(Extracted records)
*** Block opens ***

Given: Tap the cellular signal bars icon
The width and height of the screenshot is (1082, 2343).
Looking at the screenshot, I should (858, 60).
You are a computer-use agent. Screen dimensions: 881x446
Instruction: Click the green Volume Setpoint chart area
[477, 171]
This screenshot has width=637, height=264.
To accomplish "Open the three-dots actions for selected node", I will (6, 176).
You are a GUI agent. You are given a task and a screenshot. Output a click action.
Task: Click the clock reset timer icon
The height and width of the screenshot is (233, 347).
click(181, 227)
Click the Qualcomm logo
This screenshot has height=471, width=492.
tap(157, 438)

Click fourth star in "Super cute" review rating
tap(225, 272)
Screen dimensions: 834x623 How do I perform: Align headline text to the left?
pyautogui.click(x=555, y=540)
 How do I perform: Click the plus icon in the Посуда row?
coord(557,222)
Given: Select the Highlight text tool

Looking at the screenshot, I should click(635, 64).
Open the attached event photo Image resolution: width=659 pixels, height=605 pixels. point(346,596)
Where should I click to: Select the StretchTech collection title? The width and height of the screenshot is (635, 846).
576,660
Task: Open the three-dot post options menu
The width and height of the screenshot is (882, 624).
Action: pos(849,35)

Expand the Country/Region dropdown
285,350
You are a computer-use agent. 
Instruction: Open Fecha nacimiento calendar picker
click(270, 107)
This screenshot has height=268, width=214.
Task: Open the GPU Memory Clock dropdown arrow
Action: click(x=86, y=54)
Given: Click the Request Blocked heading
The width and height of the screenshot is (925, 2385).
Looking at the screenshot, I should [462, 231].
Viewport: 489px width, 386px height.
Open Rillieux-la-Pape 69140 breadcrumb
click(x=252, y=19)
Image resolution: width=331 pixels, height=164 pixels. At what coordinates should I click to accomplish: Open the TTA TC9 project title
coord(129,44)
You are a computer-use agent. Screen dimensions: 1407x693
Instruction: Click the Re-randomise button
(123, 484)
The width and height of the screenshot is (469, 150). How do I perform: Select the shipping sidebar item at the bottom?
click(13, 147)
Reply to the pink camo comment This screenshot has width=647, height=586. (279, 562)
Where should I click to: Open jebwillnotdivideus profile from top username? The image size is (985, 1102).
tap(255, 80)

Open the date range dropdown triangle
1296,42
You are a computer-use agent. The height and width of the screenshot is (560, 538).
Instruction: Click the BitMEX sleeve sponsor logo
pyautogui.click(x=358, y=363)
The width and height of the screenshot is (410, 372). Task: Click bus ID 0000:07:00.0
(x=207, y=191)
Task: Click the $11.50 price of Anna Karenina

*** Block closes ***

What needs to be done
From the data above, determine how many lines hold "three", and write only the number.

Exercise output
2